## Task directions
How many lines in the records below hold the word "date"? Answer with the number alone.

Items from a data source
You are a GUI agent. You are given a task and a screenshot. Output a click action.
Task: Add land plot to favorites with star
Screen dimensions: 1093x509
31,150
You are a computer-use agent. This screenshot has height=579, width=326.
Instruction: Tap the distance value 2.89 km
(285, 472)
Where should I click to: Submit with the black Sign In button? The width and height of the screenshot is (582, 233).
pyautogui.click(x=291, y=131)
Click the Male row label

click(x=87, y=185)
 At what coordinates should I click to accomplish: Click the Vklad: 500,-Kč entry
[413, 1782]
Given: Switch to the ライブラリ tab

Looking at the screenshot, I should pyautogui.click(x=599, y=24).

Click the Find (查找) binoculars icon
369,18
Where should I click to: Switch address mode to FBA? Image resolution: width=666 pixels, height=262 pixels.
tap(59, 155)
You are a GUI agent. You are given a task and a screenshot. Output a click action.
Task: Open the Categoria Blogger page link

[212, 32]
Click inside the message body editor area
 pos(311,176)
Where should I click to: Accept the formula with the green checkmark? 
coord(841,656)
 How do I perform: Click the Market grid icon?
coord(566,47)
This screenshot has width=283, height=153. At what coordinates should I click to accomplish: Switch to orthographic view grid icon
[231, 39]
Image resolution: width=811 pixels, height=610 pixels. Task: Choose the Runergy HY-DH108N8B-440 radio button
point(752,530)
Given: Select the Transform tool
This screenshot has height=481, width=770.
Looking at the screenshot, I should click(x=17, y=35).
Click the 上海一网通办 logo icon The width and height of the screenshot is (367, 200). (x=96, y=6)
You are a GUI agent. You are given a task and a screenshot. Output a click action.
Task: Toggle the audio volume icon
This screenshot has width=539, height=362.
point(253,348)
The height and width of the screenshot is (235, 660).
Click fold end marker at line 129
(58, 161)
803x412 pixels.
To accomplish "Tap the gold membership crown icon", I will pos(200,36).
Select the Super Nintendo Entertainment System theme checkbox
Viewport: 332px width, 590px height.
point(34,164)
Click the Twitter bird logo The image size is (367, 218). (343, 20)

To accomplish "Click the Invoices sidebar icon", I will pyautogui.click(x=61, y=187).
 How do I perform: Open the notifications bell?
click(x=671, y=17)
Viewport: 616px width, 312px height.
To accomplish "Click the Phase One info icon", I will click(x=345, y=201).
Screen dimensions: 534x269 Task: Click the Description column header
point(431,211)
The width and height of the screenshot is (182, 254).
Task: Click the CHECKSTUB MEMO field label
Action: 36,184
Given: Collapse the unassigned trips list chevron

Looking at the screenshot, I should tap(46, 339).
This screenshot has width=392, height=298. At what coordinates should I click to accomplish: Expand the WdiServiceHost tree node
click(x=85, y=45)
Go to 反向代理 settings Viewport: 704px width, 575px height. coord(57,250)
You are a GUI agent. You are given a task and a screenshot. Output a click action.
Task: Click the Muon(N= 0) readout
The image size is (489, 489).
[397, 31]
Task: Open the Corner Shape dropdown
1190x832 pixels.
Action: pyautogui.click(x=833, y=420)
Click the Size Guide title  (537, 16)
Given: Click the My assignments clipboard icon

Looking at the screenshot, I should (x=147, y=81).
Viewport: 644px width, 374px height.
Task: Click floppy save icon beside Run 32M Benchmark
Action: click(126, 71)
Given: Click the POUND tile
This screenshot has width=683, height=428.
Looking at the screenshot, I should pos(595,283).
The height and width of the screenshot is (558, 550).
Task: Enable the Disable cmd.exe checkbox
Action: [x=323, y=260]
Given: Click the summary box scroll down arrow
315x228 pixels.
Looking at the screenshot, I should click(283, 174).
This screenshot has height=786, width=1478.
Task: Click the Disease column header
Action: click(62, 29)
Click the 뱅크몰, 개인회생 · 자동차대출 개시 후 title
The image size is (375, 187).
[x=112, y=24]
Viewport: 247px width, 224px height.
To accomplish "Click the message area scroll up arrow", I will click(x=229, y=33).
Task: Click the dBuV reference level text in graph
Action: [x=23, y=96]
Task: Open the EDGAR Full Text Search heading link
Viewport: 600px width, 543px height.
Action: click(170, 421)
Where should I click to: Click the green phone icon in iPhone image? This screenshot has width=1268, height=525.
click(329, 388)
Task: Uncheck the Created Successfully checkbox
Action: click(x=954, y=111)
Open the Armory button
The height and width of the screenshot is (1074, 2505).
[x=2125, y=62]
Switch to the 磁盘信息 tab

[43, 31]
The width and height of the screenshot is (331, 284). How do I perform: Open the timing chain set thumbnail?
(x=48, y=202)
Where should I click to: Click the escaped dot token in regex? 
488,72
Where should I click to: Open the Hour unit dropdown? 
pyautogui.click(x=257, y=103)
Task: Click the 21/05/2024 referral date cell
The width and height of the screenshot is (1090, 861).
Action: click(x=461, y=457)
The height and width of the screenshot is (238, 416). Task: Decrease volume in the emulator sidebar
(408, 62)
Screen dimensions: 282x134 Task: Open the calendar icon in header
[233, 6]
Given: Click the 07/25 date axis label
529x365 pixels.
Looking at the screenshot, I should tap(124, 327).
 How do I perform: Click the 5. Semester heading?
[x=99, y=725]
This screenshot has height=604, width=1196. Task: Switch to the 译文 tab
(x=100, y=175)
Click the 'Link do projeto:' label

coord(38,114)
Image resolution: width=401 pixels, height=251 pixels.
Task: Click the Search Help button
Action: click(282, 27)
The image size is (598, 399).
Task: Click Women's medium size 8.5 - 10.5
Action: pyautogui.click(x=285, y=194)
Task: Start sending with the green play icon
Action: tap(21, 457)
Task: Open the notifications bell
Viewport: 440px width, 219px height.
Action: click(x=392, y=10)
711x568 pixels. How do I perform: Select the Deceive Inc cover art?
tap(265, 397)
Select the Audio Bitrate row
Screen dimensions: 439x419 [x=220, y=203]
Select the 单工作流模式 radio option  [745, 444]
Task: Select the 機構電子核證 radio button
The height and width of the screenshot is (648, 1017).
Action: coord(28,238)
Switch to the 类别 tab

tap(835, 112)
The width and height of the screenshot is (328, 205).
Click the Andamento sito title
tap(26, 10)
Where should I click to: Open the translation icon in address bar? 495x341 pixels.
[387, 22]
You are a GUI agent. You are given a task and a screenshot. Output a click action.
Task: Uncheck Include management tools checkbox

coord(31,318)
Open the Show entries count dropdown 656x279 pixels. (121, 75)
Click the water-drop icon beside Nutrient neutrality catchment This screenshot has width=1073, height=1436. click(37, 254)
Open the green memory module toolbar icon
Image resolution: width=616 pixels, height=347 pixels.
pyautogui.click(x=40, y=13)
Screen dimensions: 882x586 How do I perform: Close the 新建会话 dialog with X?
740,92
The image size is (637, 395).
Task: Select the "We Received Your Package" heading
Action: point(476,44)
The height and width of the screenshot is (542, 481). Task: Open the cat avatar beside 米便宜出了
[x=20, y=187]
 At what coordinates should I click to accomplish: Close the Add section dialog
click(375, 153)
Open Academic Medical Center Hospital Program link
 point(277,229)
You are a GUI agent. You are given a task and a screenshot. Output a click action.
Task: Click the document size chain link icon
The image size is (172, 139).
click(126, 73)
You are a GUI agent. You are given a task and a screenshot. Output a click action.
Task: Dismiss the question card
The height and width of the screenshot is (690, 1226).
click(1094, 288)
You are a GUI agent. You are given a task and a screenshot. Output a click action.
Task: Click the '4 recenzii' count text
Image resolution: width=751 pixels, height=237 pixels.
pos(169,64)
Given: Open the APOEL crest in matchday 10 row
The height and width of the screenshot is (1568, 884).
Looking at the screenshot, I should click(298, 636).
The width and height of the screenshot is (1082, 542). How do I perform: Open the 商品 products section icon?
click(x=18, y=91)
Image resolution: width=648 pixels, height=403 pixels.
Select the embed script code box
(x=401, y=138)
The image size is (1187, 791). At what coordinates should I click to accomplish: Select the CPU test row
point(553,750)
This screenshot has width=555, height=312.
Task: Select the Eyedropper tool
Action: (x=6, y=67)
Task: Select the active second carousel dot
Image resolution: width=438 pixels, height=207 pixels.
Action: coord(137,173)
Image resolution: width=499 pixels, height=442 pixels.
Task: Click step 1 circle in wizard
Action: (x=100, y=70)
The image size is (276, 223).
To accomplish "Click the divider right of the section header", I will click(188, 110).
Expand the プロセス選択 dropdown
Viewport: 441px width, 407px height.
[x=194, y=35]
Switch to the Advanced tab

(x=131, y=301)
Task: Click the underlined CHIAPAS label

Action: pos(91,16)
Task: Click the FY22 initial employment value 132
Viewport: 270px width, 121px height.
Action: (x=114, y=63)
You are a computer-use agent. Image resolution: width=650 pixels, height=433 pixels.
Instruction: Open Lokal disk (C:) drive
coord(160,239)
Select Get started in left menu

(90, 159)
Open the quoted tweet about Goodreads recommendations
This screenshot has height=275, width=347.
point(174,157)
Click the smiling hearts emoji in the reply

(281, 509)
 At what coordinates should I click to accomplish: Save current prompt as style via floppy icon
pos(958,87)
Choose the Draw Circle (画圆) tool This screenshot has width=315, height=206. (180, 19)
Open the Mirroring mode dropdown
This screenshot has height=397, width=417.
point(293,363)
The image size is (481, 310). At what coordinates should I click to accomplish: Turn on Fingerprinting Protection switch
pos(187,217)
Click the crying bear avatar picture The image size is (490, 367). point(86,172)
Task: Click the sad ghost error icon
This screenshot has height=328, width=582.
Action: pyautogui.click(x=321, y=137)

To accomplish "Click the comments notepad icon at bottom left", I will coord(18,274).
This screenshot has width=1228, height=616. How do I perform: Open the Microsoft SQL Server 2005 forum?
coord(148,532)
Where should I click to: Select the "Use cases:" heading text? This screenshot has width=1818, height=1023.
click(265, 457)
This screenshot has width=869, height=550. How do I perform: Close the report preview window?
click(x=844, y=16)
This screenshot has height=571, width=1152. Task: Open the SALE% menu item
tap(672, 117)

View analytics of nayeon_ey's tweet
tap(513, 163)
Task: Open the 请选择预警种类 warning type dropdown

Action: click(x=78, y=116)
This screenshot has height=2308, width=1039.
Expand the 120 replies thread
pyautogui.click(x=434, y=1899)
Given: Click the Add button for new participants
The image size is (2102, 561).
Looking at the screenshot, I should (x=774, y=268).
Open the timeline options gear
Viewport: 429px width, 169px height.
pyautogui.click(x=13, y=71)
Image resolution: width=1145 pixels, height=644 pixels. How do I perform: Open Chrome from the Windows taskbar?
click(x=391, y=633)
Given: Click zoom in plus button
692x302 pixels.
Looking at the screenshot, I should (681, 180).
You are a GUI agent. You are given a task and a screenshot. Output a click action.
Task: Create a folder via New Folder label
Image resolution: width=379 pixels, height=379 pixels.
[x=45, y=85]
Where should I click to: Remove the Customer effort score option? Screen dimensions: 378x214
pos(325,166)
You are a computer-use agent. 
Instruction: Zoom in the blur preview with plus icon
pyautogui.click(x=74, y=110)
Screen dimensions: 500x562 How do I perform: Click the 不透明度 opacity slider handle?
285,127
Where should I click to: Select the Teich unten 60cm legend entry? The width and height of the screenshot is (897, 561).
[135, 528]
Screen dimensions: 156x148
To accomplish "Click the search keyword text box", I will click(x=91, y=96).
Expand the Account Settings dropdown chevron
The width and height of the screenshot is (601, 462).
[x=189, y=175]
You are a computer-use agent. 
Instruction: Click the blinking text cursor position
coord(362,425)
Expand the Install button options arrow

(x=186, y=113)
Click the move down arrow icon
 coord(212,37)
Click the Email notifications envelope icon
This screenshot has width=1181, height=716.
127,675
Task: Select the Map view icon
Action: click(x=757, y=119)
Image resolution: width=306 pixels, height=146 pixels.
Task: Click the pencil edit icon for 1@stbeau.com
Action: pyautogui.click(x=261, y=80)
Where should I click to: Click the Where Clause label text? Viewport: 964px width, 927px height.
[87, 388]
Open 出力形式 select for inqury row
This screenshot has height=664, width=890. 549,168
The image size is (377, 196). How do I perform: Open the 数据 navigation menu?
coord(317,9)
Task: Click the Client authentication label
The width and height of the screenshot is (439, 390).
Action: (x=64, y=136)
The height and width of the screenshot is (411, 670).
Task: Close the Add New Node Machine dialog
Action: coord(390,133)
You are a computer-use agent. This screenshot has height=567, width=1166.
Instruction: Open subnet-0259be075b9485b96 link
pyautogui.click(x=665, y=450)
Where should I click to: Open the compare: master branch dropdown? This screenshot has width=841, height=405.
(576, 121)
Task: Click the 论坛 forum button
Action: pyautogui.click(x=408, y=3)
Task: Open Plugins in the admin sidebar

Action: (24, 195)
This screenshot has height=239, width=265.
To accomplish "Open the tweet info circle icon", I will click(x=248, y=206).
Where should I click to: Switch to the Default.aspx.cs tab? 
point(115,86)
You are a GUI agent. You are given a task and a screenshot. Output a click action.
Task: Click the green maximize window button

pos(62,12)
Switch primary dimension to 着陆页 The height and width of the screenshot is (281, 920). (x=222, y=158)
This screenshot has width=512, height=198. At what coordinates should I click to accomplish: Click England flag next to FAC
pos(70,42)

## Completed exercise
2